A program to recognize and reward our most engaged community members
Hi all,
There's a long time since I don't post anytime here. Last time I made this last comment, saying the polynomial by binomial classification will solve this problem, but in fact it didn't.
Even right now with RM 7, it;s not possible to obtain a simple AUC or f-measure with a multiclass problem, for example, the Iris dataset, the most fundamental of machine learning problems.

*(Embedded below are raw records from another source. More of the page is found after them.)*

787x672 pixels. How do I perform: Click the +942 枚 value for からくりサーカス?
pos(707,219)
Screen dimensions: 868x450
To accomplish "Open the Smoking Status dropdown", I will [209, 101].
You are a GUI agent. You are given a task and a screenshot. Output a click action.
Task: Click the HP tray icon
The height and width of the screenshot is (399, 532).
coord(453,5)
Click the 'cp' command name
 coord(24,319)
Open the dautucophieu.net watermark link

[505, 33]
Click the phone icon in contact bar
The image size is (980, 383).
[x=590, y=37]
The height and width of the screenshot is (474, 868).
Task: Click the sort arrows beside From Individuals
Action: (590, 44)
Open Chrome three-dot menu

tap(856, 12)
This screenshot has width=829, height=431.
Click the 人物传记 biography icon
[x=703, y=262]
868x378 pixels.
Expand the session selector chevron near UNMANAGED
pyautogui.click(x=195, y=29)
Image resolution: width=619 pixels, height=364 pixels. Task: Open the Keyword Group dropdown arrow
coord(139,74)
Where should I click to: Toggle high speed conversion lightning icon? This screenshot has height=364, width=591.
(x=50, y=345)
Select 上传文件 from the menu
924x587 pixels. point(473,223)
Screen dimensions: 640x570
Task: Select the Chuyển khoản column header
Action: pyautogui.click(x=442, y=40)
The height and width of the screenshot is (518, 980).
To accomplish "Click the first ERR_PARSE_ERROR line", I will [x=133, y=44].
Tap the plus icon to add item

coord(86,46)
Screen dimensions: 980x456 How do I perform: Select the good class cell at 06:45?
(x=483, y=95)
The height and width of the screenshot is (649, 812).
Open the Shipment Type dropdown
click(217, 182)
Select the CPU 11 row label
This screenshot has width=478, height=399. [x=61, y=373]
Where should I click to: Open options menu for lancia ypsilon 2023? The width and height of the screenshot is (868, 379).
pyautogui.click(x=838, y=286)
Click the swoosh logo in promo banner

You know there's mathematical formulation to calculate other evaluation measurements for multiclass problems (called by RM as binomial and polynomial problems). In RM there is a clear distinction what operators can manipulate binomial and a polynomial classification problems, but this distinction should not exist anymore.
Hi,
i am curious, how do you calculate AUC for a polynominal problem? And why don't you take logloss?
Best,
Martin
In my experience, using AUC for multi-class classification problems is typically done by looking at separation of one class vs all others. It would certainly be nice if RapidMiner did this automatically for polynominal labels, but it should be able to be done manually by remapping labels after the fact, I think.
Hi Martin,
Thanks for your reply.
I'm a RapidMiner fan, and I here to help some how. Sincerelly I thought this problem was solved in the newest versions, but I think it's not fair to say an operator does not work, without a deep research, so, my apologies. Nevertheless, so far I could not find a way to calculate AUC and f-measure for a multiclass problem, using for example the IRIS dataset, with 3 classes. What I could notice in other tools is: for f-measure, they make an average or a weighted average, and other choices of statistical mean for f-measure. For AUC basicall they are following the formulation existing in the literature:
Fawcett, T., 2006, An introduction to ROC analysis, Pattern Recognition Letters 27, 861-874.Hand, D.J., Till, R.J., 2001. A simple generalization of the area under the ROC curve to multiple class classification problems. Machine Learning 45 (2), 171-186.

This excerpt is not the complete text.